◆ **Assignment**
Every line below that carries the word "axis" needs to be copied.

Dataset entries:
== == ==

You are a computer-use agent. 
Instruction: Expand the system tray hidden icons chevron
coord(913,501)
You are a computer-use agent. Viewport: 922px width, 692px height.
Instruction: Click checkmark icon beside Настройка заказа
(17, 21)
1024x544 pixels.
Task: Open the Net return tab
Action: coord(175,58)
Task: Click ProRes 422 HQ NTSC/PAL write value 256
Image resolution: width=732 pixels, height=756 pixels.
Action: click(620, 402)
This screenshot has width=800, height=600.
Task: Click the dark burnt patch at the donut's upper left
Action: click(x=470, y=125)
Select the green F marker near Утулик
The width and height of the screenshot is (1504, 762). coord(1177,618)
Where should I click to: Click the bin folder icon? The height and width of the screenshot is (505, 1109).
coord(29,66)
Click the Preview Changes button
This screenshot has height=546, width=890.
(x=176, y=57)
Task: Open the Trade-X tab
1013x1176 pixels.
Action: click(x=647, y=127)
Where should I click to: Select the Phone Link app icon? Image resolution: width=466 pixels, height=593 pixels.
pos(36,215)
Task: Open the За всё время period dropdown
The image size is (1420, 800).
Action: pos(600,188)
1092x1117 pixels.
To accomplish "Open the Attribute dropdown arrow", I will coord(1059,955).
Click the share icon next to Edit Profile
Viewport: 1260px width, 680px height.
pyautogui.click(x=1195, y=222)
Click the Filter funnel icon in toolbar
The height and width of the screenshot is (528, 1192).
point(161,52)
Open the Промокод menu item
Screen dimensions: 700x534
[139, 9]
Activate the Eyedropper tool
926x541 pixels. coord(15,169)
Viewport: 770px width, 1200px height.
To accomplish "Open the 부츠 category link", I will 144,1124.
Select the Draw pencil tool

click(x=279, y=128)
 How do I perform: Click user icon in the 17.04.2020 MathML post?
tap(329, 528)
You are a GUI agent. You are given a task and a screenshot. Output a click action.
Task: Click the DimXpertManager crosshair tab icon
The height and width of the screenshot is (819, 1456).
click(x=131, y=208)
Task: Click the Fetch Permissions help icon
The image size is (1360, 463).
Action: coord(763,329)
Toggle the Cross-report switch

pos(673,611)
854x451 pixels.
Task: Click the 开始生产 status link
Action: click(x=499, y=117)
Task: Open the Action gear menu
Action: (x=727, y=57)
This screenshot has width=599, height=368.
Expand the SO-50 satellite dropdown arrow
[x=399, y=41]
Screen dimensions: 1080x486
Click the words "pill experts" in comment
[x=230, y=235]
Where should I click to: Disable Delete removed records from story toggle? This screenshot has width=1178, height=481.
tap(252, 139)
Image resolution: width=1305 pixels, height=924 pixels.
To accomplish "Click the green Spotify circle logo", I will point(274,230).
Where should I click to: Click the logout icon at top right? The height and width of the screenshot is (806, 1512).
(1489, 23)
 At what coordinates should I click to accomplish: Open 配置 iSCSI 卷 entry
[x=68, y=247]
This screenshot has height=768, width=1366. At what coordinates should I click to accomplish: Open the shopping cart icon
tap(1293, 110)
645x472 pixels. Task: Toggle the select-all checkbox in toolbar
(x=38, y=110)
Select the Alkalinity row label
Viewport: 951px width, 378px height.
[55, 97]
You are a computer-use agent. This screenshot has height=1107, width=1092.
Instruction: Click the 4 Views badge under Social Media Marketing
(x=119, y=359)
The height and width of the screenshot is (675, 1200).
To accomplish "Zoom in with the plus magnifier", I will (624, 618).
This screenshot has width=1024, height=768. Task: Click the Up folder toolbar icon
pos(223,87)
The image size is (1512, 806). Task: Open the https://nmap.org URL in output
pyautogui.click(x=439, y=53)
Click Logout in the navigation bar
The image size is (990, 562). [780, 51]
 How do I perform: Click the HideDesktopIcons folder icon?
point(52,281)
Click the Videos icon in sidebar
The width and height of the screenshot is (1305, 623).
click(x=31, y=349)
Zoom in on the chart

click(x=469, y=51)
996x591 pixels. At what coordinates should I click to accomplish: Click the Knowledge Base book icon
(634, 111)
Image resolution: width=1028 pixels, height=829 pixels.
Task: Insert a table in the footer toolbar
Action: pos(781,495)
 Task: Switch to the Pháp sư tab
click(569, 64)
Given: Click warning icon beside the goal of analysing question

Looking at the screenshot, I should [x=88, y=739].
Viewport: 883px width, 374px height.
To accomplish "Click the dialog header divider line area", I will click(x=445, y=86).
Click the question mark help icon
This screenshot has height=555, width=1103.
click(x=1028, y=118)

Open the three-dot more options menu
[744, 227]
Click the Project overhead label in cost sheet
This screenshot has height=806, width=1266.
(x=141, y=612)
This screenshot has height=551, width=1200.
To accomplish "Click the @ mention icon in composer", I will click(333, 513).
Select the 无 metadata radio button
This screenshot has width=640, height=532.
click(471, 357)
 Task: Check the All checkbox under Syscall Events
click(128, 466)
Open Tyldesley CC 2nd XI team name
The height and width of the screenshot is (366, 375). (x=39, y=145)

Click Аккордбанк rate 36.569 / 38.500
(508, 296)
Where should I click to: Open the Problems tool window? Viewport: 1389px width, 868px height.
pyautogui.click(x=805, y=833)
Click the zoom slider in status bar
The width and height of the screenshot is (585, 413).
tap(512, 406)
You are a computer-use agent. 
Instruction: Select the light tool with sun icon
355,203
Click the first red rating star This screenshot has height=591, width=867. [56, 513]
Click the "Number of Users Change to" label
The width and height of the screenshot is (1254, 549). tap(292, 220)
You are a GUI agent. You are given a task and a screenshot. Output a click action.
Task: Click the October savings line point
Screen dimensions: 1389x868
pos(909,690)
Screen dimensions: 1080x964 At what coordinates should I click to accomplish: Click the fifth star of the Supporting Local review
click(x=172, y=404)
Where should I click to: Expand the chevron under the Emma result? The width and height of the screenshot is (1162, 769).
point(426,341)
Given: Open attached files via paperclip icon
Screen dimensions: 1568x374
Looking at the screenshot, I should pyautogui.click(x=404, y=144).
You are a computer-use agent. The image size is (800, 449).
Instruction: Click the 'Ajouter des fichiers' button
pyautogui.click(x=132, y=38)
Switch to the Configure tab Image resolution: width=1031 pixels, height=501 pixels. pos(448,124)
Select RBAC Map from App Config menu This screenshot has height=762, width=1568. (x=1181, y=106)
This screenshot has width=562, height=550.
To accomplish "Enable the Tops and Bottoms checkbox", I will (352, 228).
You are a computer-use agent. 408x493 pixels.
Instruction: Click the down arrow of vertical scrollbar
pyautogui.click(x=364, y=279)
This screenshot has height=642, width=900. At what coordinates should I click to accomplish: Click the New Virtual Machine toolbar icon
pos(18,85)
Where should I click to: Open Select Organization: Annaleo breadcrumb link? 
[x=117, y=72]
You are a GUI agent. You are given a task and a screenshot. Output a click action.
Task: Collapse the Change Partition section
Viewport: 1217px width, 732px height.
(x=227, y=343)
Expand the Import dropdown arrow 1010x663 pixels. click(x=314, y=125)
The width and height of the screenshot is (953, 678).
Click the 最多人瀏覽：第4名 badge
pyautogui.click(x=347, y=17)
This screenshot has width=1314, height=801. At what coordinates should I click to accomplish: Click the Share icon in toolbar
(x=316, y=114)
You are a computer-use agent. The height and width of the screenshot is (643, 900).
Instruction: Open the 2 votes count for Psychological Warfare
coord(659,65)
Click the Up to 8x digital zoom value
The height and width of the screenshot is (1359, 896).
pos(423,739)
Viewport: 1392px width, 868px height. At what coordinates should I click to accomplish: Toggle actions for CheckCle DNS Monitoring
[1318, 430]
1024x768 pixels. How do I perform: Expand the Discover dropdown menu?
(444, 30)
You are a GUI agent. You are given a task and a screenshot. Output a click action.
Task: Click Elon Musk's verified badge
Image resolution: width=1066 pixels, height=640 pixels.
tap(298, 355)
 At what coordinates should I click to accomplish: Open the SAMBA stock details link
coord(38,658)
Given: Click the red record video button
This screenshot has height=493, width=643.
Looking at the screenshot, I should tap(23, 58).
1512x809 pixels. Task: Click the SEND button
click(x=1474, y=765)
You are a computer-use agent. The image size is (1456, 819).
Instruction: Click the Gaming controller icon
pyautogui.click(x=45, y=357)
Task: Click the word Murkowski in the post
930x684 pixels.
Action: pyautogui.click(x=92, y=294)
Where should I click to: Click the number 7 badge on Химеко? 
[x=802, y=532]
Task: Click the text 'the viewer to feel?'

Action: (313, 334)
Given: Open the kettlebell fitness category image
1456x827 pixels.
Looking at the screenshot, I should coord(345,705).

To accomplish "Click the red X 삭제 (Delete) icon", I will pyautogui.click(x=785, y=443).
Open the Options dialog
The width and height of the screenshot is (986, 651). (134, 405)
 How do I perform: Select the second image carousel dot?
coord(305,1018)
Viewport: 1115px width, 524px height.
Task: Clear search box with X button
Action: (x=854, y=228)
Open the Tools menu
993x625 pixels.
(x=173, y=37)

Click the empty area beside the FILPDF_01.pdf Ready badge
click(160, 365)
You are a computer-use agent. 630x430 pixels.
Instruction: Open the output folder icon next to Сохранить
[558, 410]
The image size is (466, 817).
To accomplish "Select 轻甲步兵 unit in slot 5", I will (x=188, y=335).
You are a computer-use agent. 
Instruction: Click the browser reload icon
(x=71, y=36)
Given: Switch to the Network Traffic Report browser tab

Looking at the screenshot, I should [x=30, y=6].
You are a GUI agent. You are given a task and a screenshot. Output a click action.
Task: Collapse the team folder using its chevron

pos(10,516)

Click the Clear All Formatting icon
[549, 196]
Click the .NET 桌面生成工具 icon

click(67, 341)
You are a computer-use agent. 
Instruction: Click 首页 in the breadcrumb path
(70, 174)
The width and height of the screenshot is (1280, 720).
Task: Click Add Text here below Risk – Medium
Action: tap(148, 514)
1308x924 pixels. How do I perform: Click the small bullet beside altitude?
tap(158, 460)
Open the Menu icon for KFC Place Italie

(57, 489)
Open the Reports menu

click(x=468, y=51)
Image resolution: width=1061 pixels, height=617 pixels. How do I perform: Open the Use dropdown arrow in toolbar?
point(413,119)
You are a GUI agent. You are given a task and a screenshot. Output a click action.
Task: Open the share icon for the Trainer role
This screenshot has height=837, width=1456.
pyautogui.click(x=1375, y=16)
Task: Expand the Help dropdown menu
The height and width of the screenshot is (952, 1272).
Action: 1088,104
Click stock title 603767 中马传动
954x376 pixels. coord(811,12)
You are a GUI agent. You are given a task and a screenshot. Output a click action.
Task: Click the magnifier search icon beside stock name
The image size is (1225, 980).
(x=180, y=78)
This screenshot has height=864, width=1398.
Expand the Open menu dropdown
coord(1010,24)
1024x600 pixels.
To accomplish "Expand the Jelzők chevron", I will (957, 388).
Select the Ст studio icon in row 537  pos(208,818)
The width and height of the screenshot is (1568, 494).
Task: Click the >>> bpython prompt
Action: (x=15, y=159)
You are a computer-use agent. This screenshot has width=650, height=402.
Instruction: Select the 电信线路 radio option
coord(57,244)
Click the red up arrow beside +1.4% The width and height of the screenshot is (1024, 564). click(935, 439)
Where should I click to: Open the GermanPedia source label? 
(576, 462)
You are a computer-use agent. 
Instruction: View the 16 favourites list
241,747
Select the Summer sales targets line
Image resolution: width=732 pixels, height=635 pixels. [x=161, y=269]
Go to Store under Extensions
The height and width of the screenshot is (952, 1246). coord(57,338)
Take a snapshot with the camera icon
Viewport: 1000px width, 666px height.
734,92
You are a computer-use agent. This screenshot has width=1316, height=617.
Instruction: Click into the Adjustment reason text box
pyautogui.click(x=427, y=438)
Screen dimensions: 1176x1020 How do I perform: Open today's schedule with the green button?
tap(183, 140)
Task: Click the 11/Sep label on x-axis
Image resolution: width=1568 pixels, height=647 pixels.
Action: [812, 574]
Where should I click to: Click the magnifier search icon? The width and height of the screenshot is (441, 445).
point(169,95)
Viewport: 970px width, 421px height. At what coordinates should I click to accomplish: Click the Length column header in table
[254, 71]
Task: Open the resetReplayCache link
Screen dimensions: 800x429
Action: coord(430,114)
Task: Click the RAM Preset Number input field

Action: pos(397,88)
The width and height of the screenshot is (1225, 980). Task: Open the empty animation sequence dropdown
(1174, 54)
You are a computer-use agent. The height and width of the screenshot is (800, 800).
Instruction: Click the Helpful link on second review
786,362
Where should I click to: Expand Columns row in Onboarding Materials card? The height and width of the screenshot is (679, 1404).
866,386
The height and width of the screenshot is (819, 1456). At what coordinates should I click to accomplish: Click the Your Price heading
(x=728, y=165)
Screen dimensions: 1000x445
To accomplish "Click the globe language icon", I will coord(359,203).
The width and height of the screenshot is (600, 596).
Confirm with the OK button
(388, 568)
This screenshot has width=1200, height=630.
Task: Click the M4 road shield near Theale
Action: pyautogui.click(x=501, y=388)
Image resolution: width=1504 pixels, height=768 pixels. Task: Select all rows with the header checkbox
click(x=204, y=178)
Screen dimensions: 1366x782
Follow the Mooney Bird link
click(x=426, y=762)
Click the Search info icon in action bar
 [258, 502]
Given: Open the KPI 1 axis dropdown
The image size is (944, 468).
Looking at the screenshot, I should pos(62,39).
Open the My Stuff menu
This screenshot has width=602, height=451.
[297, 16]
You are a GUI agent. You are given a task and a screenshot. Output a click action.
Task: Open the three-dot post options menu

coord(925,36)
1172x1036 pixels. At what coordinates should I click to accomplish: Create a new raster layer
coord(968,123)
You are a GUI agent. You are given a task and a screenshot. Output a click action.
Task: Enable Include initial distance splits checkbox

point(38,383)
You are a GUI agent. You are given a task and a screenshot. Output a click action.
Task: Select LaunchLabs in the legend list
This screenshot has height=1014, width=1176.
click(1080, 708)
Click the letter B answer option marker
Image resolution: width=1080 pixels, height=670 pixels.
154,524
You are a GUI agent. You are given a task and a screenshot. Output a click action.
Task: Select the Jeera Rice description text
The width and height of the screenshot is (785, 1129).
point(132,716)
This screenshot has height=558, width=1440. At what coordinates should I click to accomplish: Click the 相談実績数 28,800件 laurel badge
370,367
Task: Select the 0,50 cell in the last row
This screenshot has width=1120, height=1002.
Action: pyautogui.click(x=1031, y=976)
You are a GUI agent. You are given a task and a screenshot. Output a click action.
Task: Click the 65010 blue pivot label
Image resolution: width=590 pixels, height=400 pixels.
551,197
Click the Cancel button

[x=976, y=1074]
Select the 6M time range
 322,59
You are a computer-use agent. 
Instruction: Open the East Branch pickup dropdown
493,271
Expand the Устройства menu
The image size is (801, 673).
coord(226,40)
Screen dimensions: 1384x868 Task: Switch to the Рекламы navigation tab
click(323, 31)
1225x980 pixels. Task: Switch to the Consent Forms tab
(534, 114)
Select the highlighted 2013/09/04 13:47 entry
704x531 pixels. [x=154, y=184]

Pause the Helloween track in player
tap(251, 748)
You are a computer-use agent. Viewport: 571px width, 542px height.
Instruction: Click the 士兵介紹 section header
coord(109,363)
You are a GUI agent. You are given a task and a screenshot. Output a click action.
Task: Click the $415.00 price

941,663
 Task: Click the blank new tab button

== == ==

◆ **Solved exercise**
Task: Click the 11/Sep label on x-axis
Given: Open the KPI 1 axis dropdown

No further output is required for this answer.